Once you have read the data below, write it all out exactly.
################
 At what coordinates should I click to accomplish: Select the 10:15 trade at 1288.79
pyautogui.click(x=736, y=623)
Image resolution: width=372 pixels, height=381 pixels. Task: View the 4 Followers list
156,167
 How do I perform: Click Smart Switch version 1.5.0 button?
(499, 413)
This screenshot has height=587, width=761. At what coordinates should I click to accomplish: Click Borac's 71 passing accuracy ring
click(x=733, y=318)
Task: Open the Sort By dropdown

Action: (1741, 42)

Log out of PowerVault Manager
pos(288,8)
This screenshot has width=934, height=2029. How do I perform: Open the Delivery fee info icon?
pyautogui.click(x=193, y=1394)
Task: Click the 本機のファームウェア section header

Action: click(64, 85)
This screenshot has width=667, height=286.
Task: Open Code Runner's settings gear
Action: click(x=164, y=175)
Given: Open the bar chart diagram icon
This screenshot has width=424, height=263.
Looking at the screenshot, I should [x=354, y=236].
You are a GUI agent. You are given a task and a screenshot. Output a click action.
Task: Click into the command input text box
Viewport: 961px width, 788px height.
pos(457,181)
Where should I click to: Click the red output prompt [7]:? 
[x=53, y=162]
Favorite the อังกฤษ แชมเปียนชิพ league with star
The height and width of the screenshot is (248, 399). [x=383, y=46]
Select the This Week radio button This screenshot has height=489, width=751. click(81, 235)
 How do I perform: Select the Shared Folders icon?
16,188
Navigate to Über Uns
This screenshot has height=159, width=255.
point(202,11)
################
> **YOUR RESPONSE**
 At what coordinates should I click to accomplish: Select the 10:15 trade at 1288.79
pyautogui.click(x=736, y=623)
Image resolution: width=372 pixels, height=381 pixels. Task: View the 4 Followers list
156,167
 How do I perform: Click Smart Switch version 1.5.0 button?
(499, 413)
This screenshot has height=587, width=761. At what coordinates should I click to accomplish: Click Borac's 71 passing accuracy ring
click(x=733, y=318)
Task: Open the Sort By dropdown

Action: (1741, 42)

Log out of PowerVault Manager
pos(288,8)
This screenshot has width=934, height=2029. How do I perform: Open the Delivery fee info icon?
pyautogui.click(x=193, y=1394)
Task: Click the 本機のファームウェア section header

Action: click(64, 85)
This screenshot has width=667, height=286.
Task: Open Code Runner's settings gear
Action: click(x=164, y=175)
Given: Open the bar chart diagram icon
This screenshot has width=424, height=263.
Looking at the screenshot, I should [x=354, y=236].
You are a GUI agent. You are given a task and a screenshot. Output a click action.
Task: Click into the command input text box
Viewport: 961px width, 788px height.
pos(457,181)
Where should I click to: Click the red output prompt [7]:? 
[x=53, y=162]
Favorite the อังกฤษ แชมเปียนชิพ league with star
The height and width of the screenshot is (248, 399). [x=383, y=46]
Select the This Week radio button This screenshot has height=489, width=751. click(81, 235)
 How do I perform: Select the Shared Folders icon?
16,188
Navigate to Über Uns
This screenshot has height=159, width=255.
point(202,11)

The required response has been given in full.